- **ACTIVITY**
Start with the first line of the records below. Output each line exactly, ending with the one that contains "Task: Open the Event log tab".

++++ TASK MATERIAL ++++

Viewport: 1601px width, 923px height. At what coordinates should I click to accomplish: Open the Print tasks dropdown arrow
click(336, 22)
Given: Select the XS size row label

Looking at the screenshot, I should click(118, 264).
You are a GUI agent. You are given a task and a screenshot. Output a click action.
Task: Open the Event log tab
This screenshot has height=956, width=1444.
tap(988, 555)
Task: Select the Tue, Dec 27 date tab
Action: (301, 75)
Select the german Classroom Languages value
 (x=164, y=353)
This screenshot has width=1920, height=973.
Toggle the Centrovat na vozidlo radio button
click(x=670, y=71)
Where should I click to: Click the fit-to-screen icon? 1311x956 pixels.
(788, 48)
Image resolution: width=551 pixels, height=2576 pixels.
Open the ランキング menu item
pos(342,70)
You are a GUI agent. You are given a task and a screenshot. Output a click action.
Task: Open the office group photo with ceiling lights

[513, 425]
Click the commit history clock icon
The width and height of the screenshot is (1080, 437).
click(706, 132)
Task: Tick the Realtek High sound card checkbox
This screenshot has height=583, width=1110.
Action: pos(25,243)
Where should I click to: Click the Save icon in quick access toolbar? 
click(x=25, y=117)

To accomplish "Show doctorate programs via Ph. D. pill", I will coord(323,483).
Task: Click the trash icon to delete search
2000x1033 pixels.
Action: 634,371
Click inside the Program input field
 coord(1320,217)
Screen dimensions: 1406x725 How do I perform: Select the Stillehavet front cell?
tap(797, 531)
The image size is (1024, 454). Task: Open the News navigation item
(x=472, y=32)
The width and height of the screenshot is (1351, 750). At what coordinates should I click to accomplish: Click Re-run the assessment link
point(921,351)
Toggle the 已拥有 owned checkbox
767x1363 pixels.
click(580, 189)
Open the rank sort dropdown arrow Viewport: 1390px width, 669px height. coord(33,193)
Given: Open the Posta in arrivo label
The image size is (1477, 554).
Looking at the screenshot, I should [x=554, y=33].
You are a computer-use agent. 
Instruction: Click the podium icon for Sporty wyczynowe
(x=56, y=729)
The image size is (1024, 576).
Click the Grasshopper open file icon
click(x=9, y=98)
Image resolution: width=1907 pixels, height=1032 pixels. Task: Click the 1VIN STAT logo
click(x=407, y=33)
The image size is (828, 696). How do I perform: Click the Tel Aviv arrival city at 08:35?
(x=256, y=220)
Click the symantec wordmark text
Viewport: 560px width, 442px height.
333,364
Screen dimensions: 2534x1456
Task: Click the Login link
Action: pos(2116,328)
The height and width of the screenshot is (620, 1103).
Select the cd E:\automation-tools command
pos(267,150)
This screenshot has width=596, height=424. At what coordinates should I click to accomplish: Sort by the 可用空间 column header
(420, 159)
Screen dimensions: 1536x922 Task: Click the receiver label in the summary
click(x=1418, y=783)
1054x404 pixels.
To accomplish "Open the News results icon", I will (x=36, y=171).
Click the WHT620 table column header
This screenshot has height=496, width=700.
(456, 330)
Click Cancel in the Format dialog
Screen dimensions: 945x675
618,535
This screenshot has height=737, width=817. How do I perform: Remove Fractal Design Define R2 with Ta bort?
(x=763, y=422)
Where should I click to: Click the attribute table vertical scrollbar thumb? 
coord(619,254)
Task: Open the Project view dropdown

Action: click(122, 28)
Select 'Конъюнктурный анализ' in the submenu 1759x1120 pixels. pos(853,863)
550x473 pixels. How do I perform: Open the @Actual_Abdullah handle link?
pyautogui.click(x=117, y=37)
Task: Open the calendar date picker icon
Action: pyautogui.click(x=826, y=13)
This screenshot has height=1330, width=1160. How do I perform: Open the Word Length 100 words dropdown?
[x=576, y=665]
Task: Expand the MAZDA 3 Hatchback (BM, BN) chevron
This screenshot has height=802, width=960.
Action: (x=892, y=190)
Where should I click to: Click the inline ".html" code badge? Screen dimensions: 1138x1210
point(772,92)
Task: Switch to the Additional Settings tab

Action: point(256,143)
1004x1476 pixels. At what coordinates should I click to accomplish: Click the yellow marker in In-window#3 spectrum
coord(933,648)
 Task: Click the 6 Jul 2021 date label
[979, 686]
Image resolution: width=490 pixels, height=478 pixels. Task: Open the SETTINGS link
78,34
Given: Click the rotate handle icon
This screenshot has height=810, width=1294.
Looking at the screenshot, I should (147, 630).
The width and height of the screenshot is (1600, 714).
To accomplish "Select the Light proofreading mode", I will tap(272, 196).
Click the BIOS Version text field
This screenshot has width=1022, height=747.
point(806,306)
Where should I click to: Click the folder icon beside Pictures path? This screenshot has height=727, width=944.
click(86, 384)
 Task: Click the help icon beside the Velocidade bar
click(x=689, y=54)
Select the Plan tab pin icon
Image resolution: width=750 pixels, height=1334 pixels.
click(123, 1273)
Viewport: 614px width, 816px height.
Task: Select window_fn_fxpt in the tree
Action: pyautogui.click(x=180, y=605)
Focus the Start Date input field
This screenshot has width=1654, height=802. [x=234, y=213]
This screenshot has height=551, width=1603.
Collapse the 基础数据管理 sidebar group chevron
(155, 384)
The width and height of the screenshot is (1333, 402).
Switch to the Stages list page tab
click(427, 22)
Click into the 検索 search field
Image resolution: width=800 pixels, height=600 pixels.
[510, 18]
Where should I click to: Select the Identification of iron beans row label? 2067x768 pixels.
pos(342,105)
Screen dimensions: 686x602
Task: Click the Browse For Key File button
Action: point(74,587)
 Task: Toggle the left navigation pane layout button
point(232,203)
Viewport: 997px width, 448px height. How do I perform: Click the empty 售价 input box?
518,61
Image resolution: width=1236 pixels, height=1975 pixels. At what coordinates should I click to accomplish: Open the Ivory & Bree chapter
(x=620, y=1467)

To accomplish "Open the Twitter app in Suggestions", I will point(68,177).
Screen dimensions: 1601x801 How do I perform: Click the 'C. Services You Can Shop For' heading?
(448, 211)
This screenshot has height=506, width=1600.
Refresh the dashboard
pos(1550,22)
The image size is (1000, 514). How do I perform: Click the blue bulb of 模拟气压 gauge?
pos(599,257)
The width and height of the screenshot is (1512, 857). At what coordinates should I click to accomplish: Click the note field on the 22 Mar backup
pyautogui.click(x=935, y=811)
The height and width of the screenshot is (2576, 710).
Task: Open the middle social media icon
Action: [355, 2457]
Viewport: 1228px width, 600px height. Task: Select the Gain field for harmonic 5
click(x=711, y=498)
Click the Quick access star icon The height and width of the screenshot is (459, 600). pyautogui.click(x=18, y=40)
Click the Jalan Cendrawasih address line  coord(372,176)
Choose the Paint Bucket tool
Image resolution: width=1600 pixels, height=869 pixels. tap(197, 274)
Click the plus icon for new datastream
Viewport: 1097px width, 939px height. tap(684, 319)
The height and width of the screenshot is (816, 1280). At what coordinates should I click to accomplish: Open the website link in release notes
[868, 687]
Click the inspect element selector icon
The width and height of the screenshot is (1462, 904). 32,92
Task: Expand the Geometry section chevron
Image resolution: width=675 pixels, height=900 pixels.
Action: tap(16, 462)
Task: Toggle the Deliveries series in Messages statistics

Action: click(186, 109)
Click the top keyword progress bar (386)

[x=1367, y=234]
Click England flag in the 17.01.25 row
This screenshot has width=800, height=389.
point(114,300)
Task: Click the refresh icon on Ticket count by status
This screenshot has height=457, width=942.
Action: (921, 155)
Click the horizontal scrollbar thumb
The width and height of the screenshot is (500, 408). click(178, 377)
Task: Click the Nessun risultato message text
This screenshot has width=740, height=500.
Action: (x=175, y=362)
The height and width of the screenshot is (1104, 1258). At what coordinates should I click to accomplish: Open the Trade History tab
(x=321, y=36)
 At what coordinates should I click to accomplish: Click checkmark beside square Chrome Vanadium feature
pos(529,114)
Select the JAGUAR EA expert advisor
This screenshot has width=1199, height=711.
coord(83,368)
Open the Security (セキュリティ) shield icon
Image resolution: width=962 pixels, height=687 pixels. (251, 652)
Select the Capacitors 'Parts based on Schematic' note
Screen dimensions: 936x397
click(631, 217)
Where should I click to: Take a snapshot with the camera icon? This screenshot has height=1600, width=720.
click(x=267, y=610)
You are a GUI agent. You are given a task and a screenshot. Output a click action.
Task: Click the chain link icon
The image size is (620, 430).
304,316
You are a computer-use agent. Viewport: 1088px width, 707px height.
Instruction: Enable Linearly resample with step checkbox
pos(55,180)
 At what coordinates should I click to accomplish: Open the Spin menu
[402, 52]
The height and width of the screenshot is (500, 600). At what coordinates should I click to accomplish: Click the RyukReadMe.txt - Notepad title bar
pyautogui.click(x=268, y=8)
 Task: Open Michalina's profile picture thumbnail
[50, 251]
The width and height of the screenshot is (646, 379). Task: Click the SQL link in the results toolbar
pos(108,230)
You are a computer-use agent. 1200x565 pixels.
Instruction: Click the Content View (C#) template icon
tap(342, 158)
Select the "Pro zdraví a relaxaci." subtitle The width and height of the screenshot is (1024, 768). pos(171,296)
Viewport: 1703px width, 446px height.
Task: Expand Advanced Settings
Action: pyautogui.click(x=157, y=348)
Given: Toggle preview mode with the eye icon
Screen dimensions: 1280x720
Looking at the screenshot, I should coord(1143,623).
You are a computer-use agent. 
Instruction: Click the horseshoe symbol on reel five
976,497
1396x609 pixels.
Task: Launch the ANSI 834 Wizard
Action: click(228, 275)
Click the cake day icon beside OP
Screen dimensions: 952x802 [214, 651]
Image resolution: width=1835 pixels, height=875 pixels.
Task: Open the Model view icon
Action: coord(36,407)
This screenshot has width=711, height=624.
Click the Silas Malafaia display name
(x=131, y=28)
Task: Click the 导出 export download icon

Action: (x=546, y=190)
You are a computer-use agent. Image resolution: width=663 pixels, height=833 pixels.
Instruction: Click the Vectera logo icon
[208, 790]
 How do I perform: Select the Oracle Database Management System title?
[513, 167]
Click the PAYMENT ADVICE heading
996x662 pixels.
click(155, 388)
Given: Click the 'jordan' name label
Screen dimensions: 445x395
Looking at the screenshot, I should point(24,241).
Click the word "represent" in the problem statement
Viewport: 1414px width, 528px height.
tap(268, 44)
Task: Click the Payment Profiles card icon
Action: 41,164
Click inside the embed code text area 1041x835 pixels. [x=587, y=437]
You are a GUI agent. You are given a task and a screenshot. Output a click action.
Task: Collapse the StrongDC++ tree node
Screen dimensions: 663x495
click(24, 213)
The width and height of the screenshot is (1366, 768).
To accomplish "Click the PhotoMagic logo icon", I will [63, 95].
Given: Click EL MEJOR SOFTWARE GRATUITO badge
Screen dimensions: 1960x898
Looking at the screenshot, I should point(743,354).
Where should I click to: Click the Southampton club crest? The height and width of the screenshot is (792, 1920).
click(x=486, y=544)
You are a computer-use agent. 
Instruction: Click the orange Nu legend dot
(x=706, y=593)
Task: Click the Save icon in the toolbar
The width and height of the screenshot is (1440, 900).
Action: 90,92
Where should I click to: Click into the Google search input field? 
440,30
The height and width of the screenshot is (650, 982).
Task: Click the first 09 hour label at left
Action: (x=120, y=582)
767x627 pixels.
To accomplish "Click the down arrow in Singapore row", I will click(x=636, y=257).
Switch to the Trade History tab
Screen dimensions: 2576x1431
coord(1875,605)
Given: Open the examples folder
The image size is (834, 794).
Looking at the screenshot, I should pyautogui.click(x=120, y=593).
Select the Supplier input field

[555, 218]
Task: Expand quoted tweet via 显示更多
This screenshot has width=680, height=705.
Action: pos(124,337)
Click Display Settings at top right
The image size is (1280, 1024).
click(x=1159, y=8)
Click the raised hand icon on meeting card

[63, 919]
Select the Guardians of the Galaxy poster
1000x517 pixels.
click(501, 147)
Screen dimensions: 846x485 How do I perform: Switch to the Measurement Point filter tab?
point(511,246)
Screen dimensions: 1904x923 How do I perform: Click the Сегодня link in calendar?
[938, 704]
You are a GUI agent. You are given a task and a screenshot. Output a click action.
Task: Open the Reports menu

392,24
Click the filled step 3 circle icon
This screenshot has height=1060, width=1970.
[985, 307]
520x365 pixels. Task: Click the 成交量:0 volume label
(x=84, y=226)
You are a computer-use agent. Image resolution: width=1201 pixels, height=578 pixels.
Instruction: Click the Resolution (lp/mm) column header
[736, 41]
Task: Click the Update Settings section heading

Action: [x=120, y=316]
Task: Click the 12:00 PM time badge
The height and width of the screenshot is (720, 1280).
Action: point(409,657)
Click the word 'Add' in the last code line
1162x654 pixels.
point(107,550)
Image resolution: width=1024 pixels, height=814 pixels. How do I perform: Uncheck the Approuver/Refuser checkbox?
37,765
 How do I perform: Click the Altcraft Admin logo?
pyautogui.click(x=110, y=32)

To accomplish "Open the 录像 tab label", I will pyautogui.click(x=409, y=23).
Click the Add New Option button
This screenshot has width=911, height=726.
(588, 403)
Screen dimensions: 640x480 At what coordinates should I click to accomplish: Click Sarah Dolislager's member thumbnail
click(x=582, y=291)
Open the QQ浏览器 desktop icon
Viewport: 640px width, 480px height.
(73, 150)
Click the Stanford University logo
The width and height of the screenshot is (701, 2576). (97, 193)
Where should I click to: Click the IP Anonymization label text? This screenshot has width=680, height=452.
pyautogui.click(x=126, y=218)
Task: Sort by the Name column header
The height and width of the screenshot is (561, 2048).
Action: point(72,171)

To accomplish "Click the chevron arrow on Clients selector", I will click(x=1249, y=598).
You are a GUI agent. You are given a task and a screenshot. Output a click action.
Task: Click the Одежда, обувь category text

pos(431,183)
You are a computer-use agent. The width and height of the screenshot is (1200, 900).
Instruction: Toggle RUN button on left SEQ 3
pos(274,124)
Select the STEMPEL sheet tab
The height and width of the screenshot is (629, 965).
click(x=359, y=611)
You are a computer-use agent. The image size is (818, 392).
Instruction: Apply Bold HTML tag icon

++++

- **RESPONSE BOX**
Viewport: 1601px width, 923px height. At what coordinates should I click to accomplish: Open the Print tasks dropdown arrow
click(336, 22)
Given: Select the XS size row label

Looking at the screenshot, I should click(118, 264).
You are a GUI agent. You are given a task and a screenshot. Output a click action.
Task: Open the Event log tab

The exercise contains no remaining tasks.